» **検討用の文章**:
米WhatsApp創業者コウムCEO退社へ フェイスブック傘下
米メッセージアプリ大手のWhatsApp(ワッツアップ)を共同創業したジャン・コウム最高経営責任者(CEO)が現地時間4月30日、同社を退社すると発表した。
コウム氏は自身のフェイスブックでの投稿で、「テクノロジーと無関係のことを楽しむために、しばらく休憩の時間をとる」と語った。
しかし、米ワシントン・ポスト誌が4月30日に報じたところによると、コウム氏はWhatsAppの戦略をめぐって親会社である米フェイスブックと衝突していた。
同氏はまた、WhatsAppの個人データを用いたり、データ暗号化の基準を弱めたりしようとするフェイスブックの企てにも反対したという。
投稿でコウム氏は「ブライアン(・アクトン氏)と私がWhatsAppを始めてから10年近く経った。何人かの最高の人々との、素晴らしい旅だった。しかし、私にとって先に進む時だ」と述べた。
「チームはこれまでになく強くなっているし、素晴らしい仕事を続けるだろう… 私はこれからも外側からWhatsAppを応援し続ける」
WhatsAppは月間15億人の利用者を持つ、世界最大のメッセージングサービスだ。スタンフォード大学の卒業生であるアクトン氏とウクライナからの移民であるコウム氏は、2009年にWhatsAppを共同創業した。同社は2014年に190億ドル(約2兆800億円)でフェイスブックに売却された。

保存済みデータ項目
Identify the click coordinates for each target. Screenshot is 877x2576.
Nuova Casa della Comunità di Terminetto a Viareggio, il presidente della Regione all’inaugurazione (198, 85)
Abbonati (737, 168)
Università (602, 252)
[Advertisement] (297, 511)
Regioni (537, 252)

» **取り組む問題**:
1. WhatsApp創業者の退社を伝える記事によると、コウム氏とアクトン氏がWhatsAppを共同創業したのは何年か。
2. WhatsApp創業者の退社を伝える記事を、最後の文の後から書き継げ。

» **各問の解答**:
1. 2009年である。

2.
両者は長い間、WhatsAppのユーザーデータの保護と独立性維持を重んじており、フェイスブックによる買収後もそれを保ってきた。
しかし報道によると、2人とフェイスブックとの関係は最近、悪化していたという。
アクトン氏は昨年11月に退社し、他の元経営幹部らによるフェイスブックの批判に加わった。英ケンブリッジ・アナリティカ社によるフェイスブックのユーザーデータ不正使用疑惑を明るみに出した一連の報道に端を発して今年3月に起こった、「#deletefacebook」(フェイスブックのアカウントを消去しよう)というソーシャルメディア上の運動も支持した。
フェイスブックはこれまでに、最大で8700万人分のデータがケンブリッジ・アナリティカと不適切に共有され、政治目的で利用されたと明かしている。
両氏は、今のところ広告が存在しないWhatsAppを商用化しようとするフェイスブックの試みに反対したとも言われている。
ワシントン・ポストによると、商用化にはフェイスブックがWhatsAppユーザーの電話番号や他のデータを利用可能にする計画も含まれていたという。
フェイスブックは現在のところ、チャットアプリとしての利用を超えた目的で英国民のWhatsAppにあるデータを使うことは制限されている。
欧州連合(EU)も昨年、WhatsAppの買収時にその目的について「不正確で誤解を招く情報を提供した」としてフェイスブックに1億2200万ドル(約133億3800万円)の罰金を科した。
フェイスブックのマーク・ザッカーバーグCEOはコウム氏の投稿にコメントし、コウム氏が暗号化と「中央集権化したシステムから力を奪い、人々の手にそれを取り戻す能力が暗号化にはある」ことを教えてくれたと感謝し、「それらの価値観はこれからもずっとWhatsAppの中心にあり続ける」と述べた。
コウム氏のフェイスブック投稿全文は以下の通り――。
ブライアンと私がWhatsAppを始めてから10年近く経った。何人かの最高の人々との、素晴らしい旅だった。しかし、私にとって先に進む時だ。素晴らしい小さなチームと働け、そのとんでもない量の取り組みが世界中のとてもたくさんの人に使われるアプリを生むことを可能にするさまを見られたのは幸運だった。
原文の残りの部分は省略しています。